INFORMATION SUPPLIED section start

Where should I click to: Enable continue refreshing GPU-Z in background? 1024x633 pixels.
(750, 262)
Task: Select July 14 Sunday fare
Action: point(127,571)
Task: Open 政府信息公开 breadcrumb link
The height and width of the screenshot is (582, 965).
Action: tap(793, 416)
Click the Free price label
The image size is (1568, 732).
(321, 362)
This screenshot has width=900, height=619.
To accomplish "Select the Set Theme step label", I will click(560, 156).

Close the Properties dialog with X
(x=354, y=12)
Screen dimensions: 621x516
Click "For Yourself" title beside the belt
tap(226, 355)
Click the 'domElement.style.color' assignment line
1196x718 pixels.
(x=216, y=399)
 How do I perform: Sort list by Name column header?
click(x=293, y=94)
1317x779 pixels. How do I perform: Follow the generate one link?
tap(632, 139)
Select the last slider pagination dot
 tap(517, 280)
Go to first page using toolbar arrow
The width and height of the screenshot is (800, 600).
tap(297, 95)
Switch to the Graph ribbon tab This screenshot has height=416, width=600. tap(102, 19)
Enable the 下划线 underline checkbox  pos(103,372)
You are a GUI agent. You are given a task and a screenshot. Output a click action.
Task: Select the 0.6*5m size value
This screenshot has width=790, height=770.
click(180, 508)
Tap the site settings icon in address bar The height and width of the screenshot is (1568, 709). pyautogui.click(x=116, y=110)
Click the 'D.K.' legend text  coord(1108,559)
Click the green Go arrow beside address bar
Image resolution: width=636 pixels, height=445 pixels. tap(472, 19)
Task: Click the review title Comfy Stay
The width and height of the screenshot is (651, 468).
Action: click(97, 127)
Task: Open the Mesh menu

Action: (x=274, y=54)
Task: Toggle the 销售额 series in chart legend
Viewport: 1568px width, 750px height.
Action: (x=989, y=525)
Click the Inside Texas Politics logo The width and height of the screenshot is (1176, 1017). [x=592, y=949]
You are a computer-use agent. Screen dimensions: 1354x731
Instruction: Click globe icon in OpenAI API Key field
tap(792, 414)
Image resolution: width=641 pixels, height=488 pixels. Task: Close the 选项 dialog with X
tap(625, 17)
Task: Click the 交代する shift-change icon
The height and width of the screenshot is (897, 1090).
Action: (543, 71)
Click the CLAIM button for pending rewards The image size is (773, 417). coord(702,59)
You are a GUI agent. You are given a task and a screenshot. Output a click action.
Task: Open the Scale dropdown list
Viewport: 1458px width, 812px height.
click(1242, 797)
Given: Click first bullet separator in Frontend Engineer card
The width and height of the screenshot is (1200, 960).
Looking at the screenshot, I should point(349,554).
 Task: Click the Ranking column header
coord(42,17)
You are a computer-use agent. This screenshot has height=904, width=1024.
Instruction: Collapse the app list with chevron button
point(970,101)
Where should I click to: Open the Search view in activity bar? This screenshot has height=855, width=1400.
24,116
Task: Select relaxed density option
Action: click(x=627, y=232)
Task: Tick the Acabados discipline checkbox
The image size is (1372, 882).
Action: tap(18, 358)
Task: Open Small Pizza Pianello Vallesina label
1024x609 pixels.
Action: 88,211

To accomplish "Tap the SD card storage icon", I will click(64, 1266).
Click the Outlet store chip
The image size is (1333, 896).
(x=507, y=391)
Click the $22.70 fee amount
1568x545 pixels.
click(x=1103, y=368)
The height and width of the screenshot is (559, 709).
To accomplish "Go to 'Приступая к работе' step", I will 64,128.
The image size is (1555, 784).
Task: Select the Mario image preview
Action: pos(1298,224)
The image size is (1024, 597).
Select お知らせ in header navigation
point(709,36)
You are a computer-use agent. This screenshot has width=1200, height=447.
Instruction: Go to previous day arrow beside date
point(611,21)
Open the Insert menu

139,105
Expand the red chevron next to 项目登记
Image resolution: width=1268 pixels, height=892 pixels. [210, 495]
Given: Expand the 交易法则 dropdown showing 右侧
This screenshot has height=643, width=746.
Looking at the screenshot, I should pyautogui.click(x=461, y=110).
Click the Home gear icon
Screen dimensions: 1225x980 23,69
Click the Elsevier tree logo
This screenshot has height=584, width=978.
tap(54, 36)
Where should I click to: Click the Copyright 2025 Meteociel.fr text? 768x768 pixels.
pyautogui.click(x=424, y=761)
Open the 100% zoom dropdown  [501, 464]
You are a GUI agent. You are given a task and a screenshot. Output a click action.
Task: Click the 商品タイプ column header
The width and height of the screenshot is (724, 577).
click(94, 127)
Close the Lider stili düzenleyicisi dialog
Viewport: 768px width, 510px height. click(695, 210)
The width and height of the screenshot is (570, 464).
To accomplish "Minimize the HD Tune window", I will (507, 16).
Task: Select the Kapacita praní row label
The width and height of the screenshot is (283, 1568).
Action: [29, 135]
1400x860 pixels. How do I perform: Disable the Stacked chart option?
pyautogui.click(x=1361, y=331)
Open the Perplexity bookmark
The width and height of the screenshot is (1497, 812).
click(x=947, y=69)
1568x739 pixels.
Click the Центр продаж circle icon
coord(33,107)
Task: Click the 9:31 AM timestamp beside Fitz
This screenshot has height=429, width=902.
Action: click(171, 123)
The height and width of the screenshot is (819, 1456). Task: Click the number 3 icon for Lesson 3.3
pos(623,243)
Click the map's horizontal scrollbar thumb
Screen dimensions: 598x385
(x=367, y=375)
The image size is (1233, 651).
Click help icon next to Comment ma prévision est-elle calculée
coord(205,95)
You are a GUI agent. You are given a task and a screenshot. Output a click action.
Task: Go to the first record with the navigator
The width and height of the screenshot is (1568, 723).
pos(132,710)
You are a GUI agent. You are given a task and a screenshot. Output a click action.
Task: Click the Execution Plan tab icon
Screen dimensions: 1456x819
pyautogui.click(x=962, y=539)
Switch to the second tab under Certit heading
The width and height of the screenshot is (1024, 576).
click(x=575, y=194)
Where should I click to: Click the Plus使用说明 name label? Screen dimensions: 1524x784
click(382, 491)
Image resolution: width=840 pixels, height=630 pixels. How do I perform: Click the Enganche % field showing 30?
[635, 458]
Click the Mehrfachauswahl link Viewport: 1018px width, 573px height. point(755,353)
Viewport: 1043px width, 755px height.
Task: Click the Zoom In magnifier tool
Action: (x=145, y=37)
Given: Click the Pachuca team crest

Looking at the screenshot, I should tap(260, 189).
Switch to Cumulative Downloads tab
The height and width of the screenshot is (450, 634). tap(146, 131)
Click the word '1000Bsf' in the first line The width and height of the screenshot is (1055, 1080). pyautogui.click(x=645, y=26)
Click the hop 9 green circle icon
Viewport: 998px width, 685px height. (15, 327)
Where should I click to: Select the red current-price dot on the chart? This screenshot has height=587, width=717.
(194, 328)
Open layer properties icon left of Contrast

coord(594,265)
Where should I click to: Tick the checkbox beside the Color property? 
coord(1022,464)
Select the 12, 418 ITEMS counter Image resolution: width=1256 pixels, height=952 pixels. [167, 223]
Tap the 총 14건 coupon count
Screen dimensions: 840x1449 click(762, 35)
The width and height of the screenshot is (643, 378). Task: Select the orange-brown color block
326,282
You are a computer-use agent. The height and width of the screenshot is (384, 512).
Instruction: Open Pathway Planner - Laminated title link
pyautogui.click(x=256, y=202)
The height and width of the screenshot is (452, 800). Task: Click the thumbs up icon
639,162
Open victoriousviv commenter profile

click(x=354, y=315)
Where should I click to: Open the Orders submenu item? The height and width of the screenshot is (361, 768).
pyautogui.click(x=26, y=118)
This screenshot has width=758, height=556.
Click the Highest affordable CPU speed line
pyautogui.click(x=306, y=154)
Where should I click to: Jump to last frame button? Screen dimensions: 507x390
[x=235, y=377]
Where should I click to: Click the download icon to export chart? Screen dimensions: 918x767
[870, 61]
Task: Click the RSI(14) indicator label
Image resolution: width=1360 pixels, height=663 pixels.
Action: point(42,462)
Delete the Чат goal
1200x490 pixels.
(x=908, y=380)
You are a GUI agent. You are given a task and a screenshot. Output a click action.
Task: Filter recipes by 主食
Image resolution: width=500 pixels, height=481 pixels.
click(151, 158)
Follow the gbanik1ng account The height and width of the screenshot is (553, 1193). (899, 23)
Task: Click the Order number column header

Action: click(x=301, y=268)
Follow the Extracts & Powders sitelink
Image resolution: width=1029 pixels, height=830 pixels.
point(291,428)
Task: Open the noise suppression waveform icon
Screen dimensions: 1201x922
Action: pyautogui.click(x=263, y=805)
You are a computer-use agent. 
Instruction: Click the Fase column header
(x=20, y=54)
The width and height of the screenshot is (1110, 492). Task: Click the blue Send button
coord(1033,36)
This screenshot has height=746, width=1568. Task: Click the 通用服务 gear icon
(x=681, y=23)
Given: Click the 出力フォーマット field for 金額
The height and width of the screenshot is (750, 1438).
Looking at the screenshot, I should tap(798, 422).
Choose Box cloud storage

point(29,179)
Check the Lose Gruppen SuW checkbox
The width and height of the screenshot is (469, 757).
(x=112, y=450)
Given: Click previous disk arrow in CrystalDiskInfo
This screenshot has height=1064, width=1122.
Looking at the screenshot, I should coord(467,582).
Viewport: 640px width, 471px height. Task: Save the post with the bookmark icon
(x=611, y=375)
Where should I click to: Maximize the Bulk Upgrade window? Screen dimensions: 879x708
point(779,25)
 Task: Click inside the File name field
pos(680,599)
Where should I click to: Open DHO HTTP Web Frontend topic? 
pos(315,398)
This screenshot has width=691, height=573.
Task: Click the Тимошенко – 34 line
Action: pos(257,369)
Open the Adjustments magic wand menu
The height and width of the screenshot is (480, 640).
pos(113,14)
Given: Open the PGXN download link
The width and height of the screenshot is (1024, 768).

INFORMATION SUPPLIED section end

TASK PROMPT:
In the records above, find each line that holds the word "dropdown"; copy all such lines.

RESPONSE BELOW:
Task: Open the Scale dropdown list
Given: Expand the 交易法则 dropdown showing 右侧
Open the 100% zoom dropdown  [501, 464]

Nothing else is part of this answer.